The data can be plotted using Matlab, Excel or Gnuplot. It can also be done automatically by the script by adding the doplot option, which creates outputs in PDF and PNG format:

rocplot --doplot=true groundtruth.xml { results-run1.xml }

This will create the two additional pdf files as well as two additinal png files:

roc-curve/rocplot.pdf In format PDF: The ROC curve itself including the equal error rate diagonal line (recall=precision)
roc-curve/rocplot.png In format PNG: The ROC curve itself including the equal error rate diagonal line (recall=precision)
roc-curve/fileplot.pdf In format PDF: A curve showing recall and precision on the y-axis as a function of the detection parameter on the x-axis
roc-curve/fileplot.png In format PNG: A curve showing recall and precision on the y-axis as a function of the detection parameter on the x-axis

Examples:

Various properties of rocplot can be configured, as for example the detection quality constraints (see above), a list of ignored object types etc.:

usage: rocplot [ options ] groundtruth-xml { det-xmls } 

Options are of the format --

Creating quality/quantity plots

The tool evalplots creates plots showing recall and precision for varying constraints on detection quality (related to the amount of overlap, see above). It takes as input files a single detection result XML file and a single ground truth result XML file and creates two directories evalcurve-tr and evalcurve-tp with ASCII files containing the data for the plots of Recall, Precision and their harmonic mean:

evalplots results-run1.xml groundtruth.xml

This will creates the following files:

evalcurve-tr/Recall Object count recall as a function of tr (object area recall)
evalcurve-tr/Precision Object count precision as a function of tr (object area recall)
evalcurve-tr/Harmonic Mean The harmonic mean of object count recall and precision as a function of tr (object area recall)
evalcurve-tp/Recall Object count recall as a function of tp (object area precision)
evalcurve-tp/Precision Object count precision as a function of tp (object area precision)
evalcurve-tp/Harmonic Mean The harmonic mean of object count recall and precision as a function of tp (object area precision)

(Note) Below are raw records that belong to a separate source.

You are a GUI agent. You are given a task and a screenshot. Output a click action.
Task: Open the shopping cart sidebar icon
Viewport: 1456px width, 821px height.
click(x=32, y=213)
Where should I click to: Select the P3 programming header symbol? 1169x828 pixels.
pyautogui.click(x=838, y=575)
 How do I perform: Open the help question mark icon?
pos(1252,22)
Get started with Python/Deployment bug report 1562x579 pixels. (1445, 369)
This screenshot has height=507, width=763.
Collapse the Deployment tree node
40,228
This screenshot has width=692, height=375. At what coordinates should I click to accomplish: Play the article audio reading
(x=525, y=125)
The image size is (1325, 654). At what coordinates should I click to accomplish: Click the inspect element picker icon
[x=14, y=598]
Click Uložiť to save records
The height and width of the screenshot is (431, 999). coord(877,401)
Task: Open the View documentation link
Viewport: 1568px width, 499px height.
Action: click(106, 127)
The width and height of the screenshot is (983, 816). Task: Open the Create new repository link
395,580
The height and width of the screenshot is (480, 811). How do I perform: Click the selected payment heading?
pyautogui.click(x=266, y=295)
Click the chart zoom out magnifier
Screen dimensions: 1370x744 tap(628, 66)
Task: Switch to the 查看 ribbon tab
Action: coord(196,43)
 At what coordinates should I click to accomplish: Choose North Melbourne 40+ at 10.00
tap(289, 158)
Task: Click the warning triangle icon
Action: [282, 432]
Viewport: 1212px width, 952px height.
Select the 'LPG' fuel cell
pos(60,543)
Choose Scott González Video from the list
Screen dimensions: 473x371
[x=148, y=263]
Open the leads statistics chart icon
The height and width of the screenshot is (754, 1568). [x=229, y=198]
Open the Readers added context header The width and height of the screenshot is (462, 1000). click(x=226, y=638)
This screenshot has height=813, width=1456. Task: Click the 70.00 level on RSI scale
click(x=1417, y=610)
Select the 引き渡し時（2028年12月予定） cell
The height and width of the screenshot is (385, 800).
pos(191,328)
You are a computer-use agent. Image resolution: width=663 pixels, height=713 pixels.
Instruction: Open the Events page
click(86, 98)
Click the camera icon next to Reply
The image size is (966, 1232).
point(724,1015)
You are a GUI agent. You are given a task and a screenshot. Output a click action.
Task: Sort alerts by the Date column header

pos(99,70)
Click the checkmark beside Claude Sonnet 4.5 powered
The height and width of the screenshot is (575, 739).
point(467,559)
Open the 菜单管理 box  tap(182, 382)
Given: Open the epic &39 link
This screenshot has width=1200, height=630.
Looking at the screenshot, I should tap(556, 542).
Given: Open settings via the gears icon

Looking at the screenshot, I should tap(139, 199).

The data can be plotted using Matlab, Excel or Gnuplot. As for the tool rocplot, plotting can be done automatically by the script using the doplot option:

evalplots --doplot=true results-run1.xml groundtruth.xml

Examples:

Various properties of evalplots can be configured, as for example the ranges of the two varying parameters (tp and tr), the fixed value of the parameter which is not varied (tp is fixed when tr is varied, tr is fixed when tp is varied) etc.:

usage: evalplots [ options ] <det-results-xml> <groundtruth-xml>

Options are of the format --<option>=<value>

Available options:
tr-beg ............. start of the range for the tp threshold (default: 0.1)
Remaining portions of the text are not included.